学力向上に教員の給料が関係ない!子供の目線に立って見ること
怒りの取り扱いアドバイザー・元中学校教師
いなっち先生こと稲田尚久です。
「開いた口がふさがらない」
とは、こういうこと。
全国学力テスト結果を校長や教員のボーナスに反映?
大阪市の吉村洋文市長の発言。
もう多くの方が知られているでしょう。
全国学力・学習状況調査(全国学力テスト)の順位が、昨年に引き続いて政令都市の中で最下位になった大阪市。
市長は「抜本的な改革が必要」として、学力テストの数値目標の達成状況に応じて、なんと校長や教員のボーナス、さらに学校に配分する予算にまで反映させると言っちゃいました。
おいおい、正気か!?
給料を上げるために仕事を一生懸命している教員はいない
教員も労働者ですから、給与をもらうことは大切です。
でも、給与を上げるために必死に子どもへ向き合っているわけじゃない。
目の前に人参ぶら下げられたから頑張る。
そんな教員がいたら、それこそダメでしょ?
それに、心が荒れた子どもたちの授業放棄や家出などに根気よく対応されてる先生がいたとしてもテストの点数が上がらなければ、先生は報われないのでしょうか?

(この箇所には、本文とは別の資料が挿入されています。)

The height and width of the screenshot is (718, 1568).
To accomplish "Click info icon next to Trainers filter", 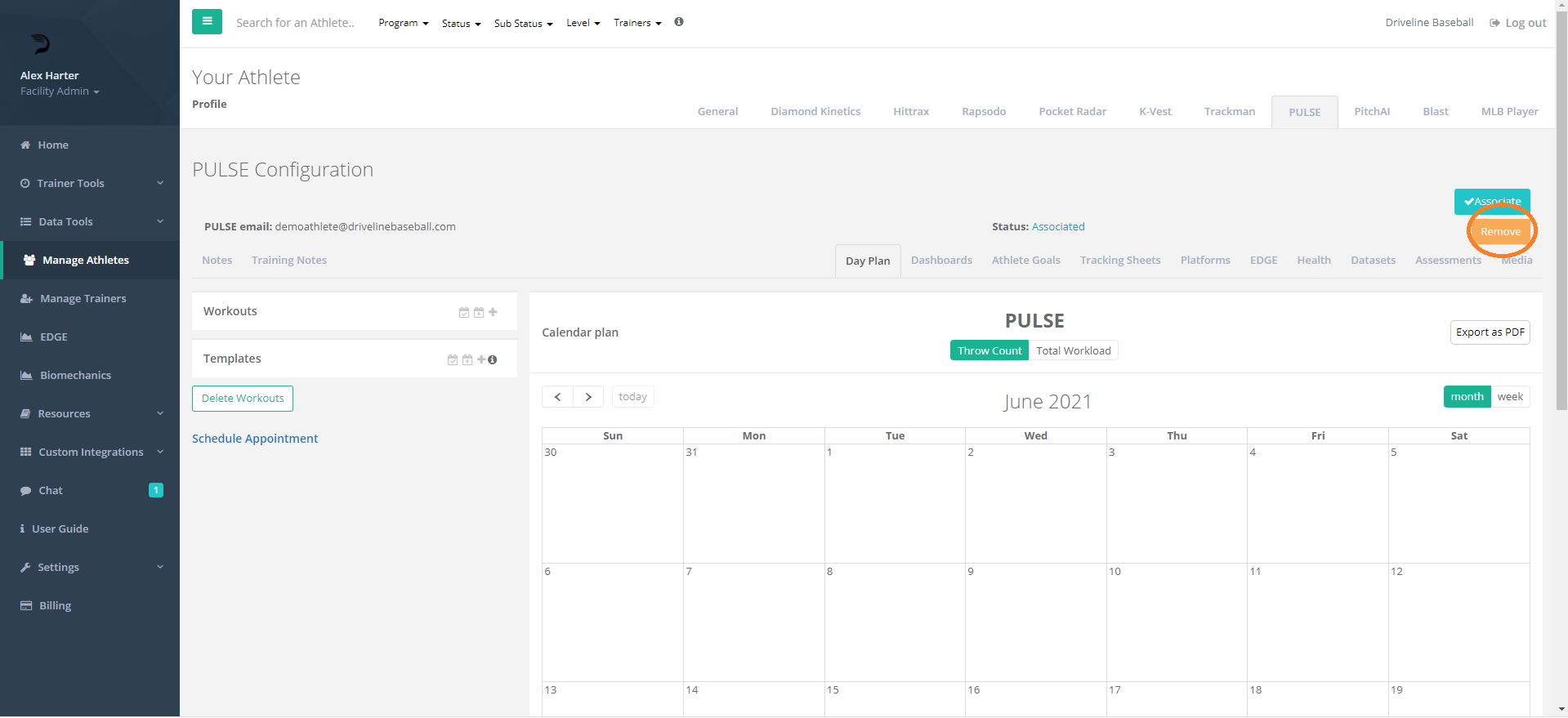I will click(679, 22).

数年前、岡山県では『がんばる学校応援事業』という制度ができました。
がんばっている学校へ、県から100万円プレゼント。
なんじゃそれ!?
どこの学校も頑張ってます。
「そんなものはいらん!」
と突っぱねた市もありました。
多くの管理職や教員が反対や不満を言ってました。
でもある学校では、100万円もらうのが名誉だと思っている校長もいたんですよね。
ビックリでしたよ。
勉強できない子供の背後を見なければいけない
大阪市の吉村市長、いわゆるエリート街道まっしぐらのかた。
きっと、勉強できない人の気持ちがわからないんです。
だから教員が教え方をもっと工夫すれば、子どもの学力は上がるという短絡的な考え方になる。
もちろん、ある程度の学力がある子どもは、少しヒントを与えることでグーンと伸びます。
ところが、そうじゃない子どももいるんです。
それは先日のブログへ書きました。
⇒学力向上に学校は限界!全国学力テストの順位より大切なこととは
さらには家に帰っても、ゆっくり宿題できる環境じゃない子どももいるんです。
親に甘えたくても、甘えられない。
子どもとゆっくり関わりたくても、関われない。
いろんな事情を抱えている子どもや親がいるってこと。
子どもの目線に立って見ることから始めてみる
今回の吉村市長の発言。
子どもや家庭の状況を見たうえで発言されているようには思えません。
自分は努力すればできたのに、なぜできない子供が多いのか?
なぜ、大阪市はこんなに低迷しているのか?
市長として『恥ずかしい』という気持ちが一番なのでは?
これは、我が子の成績が低迷しているときの親の気持ちと同じ反応。
「なんで、こんなこともできないのか?」
これでは、子どもは苦しみます。
子どものできない辛さや苦労をまず受け止めなきゃいけません。
大人になるにつれて、子どもの時の気持ちを忘れます。
まして、自分ができる人間だったら、なおさら子どもの辛い気持ちがわかりにくいです。
親は木の上にたって見守ること。
でも時には木から降りて、子どもの目線に立って見ることも大切。
それは人の上に立つ人ほど、必要じゃないでしょうか?
できれば一度地面に顔を引っ付けて、物事を見るくらいのことをしたほうがいいですよ。